Somehow we need to get good researchers to start boycotting for-profit journals and start investing in high-quality open-access journals. If Elsevier and Springer can’t get good researchers to submit to them, they’ll change their ways or wither and die. Research should be funded and published by governments and nonprofit institutions, not by for-profit corporations.

This may in fact highlight a much deeper problem in academia, the very concept of “prestige”. I have no doubt that Harvard is a good university, better university than most; but is it actually the best as it is in most people’s minds? Might Stanford or UC Berkeley be better, or University College London, or even the University of Michigan? How would we tell? Are the students better? Even if they are, might that just be because all the better students went to the schools that had better reputations? Controlling for the quality of the student, more prestigious universities are almost uncorrelated with better outcomes. Those who get accepted to Ivies but attend other schools do just as well in life as those who actually attend Ivies. (Good news for me, getting into Columbia but going to Michigan.) Yet once a university acquires such a high reputation, it can be very difficult for it to lose that reputation, and even more difficult for others to catch up.

Prestige is inherently zero-sum; for me to get more prestige you must lose some. For one university or research journal to rise in rankings, another must fall. Aside from simply feeding on other prestige, the prestige of a university is largely based upon the students it rejects—its “selectivity” score. What does it say about our society that we value educational institutions based upon the number of people they exclude?

Zero-sum ranking is always easier to do than nonzero-sum absolute scoring. Actually that’s a mathematical theorem, and one of the few good arguments against range voting (still not nearly good enough, in my opinion); if you have a list of scores you can always turn them into ranks (potentially with ties); but from a list of ranks there is no way to turn them back into scores.

Yet ultimately it is absolute scores that must drive humanity’s progress. If life were simply a matter of ranking, then progress would be by definition impossible. No matter what we do, there will always be top-ranked and bottom-ranked people.

There is simply no way mathematically for more than 1% of human beings to be in the top 1% of the income distribution. (If you’re curious where exactly that lies today, I highly recommend this interactive chart by the New York Times.) But we could raise the standard of living for the majority of people to a level that only the top 1% once had—and in fact, within the First World we have already done this. We could in fact raise the standard of living for everyone in the First World to a level that only the top 1%—or less—had as recently as the 16th century, by the simple change of implementing a basic income.
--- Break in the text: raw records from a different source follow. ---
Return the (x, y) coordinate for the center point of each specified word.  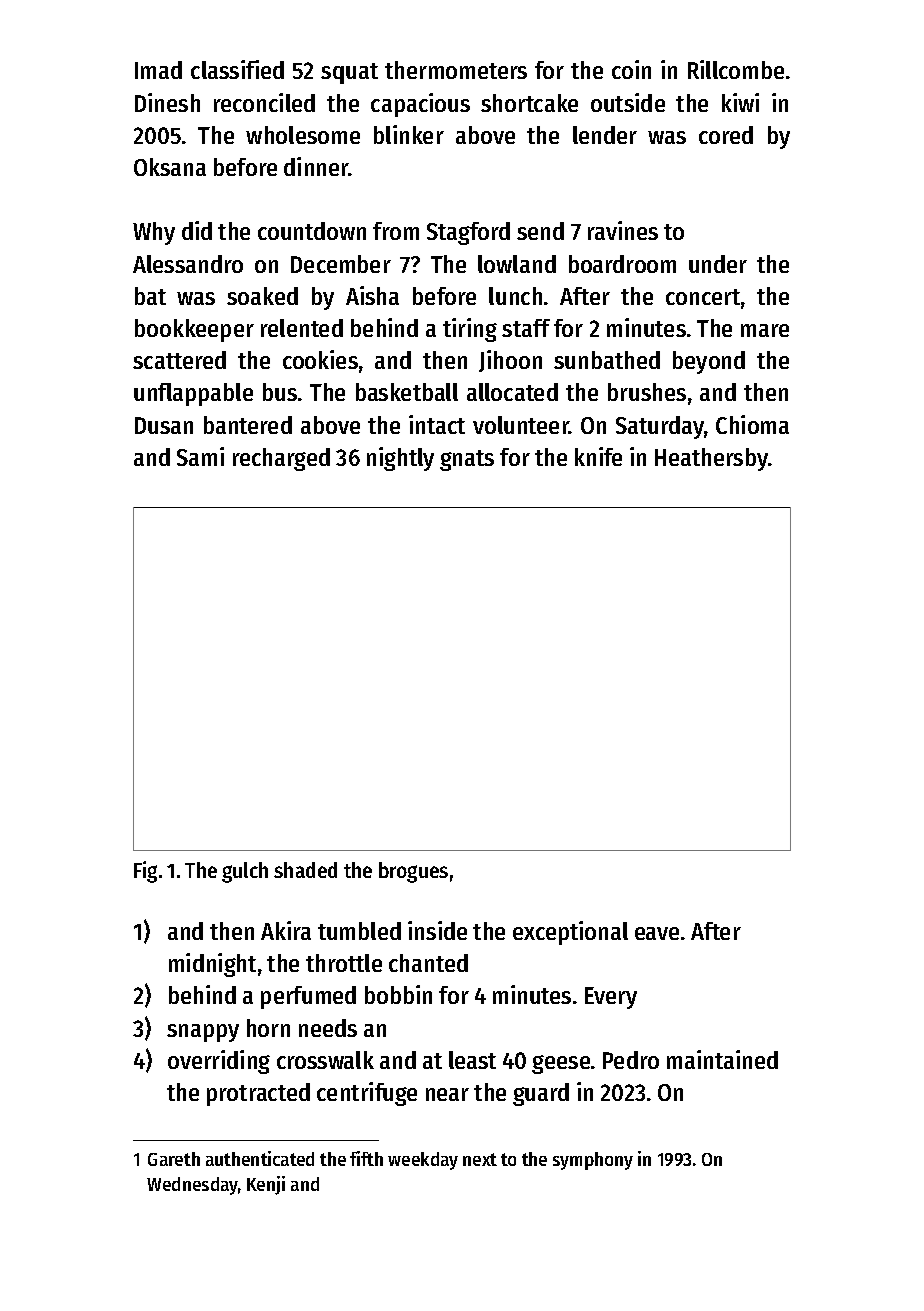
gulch (245, 872)
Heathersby (711, 459)
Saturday (660, 427)
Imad (158, 70)
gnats (467, 460)
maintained (722, 1059)
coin (631, 69)
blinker (409, 134)
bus (280, 392)
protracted (258, 1094)
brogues (413, 872)
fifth (366, 1158)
There is no way for more than 0.14% of people to have an IQ above 145, because IQ is defined to have a mean of 100 and a standard deviation of 15, regardless of how intelligent people are. People could get dramatically smarter over timeand in fact have—and yet it would still be the case that by definition, only 0.14% can be above 145.

Similarly, there is no way for much more than 1% of people to go to the top 1% of colleges. There is no way for more than 1% of people to be in the highest 1% of their class. But we could increase the number of college degrees (which we have); we could dramatically increase literacy rates (which we have).

We need to find a way to think of science in the same way. I wouldn’t suggest simply using number of papers published or even number of drugs invented; both of those are skyrocketing, but I can’t say that most of the increase is actually meaningful. I don’t have a good idea of what an absolute scale for scientific quality would look like, even at an aggregate level; and it is likely to be much harder still to make one that applies on an individual level.

But I think that ultimately this is the only way, the only escape from the darkness of cutthroat competition. We must stop thinking in terms of zero-sum rankings and start thinking in terms of nonzero-sum absolute scales.